Help will be much appreciated ...

Peter

 

[Math Amateur]

Wow ... that was quick ...

Yes that's right ... hmm is it as simple as that ...

Thanks ...

Peter

 

[member 587159]

Hi. Something went wrong with wrong with the formatting. I think it follows from $X\subseteq X\cup Y$ for sets $X,Y$.

(I deleted previous post, but it was correct).

 

[Math Amateur]

Thanks ...

I think I have corrected the formatting ...

I think you're correct ...

Thanks again ...

Peter

 

[Math Amateur]

Hi. Something went wrong with wrong with the formatting.
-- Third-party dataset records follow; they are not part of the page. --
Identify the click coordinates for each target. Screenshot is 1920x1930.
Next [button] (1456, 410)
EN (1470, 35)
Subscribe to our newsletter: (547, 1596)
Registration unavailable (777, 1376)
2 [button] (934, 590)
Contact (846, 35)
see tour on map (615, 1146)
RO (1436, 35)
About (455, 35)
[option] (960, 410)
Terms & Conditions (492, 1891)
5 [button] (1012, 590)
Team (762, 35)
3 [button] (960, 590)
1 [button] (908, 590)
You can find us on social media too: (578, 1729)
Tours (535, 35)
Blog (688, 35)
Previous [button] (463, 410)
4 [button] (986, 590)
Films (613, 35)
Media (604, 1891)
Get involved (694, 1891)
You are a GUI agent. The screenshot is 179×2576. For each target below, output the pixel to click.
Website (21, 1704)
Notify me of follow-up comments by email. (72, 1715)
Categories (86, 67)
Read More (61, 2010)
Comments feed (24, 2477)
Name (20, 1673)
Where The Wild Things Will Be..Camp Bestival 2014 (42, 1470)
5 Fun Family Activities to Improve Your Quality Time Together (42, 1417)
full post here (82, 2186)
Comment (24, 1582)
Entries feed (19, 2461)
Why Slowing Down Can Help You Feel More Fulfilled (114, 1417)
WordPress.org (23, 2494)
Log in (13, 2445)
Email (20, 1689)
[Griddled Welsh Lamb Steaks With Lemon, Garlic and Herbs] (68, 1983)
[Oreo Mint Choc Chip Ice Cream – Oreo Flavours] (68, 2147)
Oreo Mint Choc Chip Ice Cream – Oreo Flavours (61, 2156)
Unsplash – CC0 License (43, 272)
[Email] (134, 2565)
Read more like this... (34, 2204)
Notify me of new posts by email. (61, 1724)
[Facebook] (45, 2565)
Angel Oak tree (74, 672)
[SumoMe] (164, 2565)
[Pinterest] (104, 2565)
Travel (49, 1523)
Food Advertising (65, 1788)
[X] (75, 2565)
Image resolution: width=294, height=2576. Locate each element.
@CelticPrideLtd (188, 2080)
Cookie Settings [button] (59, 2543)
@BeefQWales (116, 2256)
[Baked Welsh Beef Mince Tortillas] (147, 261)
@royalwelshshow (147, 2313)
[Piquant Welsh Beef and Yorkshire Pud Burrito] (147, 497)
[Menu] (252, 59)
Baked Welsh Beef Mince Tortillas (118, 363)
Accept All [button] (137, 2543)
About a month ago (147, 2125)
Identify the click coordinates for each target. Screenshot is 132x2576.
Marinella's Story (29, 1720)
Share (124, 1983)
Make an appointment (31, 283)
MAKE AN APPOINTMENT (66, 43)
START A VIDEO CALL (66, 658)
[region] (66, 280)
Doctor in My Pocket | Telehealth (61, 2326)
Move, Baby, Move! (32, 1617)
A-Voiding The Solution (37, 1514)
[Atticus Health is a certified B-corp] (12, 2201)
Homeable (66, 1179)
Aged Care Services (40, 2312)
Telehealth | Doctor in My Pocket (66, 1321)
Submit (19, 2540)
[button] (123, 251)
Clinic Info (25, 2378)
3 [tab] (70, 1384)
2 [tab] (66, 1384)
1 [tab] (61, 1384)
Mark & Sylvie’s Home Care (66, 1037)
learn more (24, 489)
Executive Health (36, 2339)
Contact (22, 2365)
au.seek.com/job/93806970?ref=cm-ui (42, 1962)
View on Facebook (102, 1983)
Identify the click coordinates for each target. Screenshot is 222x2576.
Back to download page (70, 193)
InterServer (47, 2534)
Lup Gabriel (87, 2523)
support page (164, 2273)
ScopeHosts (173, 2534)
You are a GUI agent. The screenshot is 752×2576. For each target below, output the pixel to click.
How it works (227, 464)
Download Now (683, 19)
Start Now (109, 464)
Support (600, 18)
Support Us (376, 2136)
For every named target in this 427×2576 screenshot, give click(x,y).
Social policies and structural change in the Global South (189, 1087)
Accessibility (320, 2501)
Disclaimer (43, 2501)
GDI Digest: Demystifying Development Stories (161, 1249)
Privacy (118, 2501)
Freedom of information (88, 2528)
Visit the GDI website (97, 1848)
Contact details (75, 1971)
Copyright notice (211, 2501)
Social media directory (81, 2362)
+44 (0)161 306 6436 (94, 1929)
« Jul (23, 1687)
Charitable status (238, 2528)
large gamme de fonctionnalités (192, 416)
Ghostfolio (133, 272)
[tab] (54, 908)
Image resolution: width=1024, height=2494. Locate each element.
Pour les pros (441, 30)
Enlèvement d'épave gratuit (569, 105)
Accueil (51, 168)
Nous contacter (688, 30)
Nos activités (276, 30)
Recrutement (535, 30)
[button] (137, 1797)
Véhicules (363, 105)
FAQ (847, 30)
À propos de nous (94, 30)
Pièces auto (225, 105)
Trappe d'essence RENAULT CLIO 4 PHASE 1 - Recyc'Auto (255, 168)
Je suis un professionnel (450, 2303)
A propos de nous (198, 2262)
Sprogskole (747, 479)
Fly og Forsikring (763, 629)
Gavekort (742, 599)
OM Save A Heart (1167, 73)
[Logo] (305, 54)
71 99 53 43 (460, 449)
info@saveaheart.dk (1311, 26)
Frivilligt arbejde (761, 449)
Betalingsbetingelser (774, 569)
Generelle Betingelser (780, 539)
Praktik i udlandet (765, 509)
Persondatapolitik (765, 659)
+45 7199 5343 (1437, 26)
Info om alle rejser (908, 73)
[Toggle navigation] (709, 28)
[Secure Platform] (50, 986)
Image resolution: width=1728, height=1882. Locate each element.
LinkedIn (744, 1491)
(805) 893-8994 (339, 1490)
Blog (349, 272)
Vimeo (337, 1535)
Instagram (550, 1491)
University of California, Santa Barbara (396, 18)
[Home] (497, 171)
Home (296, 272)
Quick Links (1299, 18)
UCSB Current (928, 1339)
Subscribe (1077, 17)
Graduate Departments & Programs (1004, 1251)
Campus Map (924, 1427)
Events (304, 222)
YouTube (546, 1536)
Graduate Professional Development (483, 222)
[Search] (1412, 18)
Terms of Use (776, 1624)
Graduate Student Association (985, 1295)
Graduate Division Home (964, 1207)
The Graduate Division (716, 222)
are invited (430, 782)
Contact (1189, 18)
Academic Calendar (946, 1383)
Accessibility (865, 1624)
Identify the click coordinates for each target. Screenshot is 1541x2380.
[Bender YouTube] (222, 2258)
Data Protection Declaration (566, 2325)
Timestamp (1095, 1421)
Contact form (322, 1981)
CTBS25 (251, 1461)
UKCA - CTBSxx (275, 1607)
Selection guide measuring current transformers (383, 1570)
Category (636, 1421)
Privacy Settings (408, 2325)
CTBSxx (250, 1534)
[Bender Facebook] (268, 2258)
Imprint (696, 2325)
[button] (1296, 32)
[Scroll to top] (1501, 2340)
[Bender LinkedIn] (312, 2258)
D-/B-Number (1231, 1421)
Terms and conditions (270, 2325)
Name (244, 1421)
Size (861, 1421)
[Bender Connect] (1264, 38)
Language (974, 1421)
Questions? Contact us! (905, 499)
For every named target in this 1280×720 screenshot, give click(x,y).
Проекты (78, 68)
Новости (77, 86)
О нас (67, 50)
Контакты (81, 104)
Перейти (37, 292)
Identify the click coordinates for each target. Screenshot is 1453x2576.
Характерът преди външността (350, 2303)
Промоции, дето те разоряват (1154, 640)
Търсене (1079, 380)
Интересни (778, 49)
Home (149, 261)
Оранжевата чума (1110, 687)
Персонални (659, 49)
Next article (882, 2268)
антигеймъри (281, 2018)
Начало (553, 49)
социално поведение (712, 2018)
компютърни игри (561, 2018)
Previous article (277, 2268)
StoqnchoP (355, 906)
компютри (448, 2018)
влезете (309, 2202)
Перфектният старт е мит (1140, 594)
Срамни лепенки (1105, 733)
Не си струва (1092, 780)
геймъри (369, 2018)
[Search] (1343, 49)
I think it follows from $X\subseteq X\cup Y$ for sets $X,Y$.

(I deleted previous post, but it was correct).

I am probably being pedantic ... but it might be more accurate to say that ...

$\overline{B} = \overline{A} \cup \overline{ (B -A) }$ implies that $\overline{A} \subset \overline{B}$ ... ... is true because ...

... for sets $X, Y$ and $Z$ we have that ...

$X = Y \cup Z \Longrightarrow Y \subset X$... ...

Peter

 

[member 587159]

I would just write it like this:

$\overline{A}\subseteq \overline{A} \cup \overline{B - A} = \overline{B}$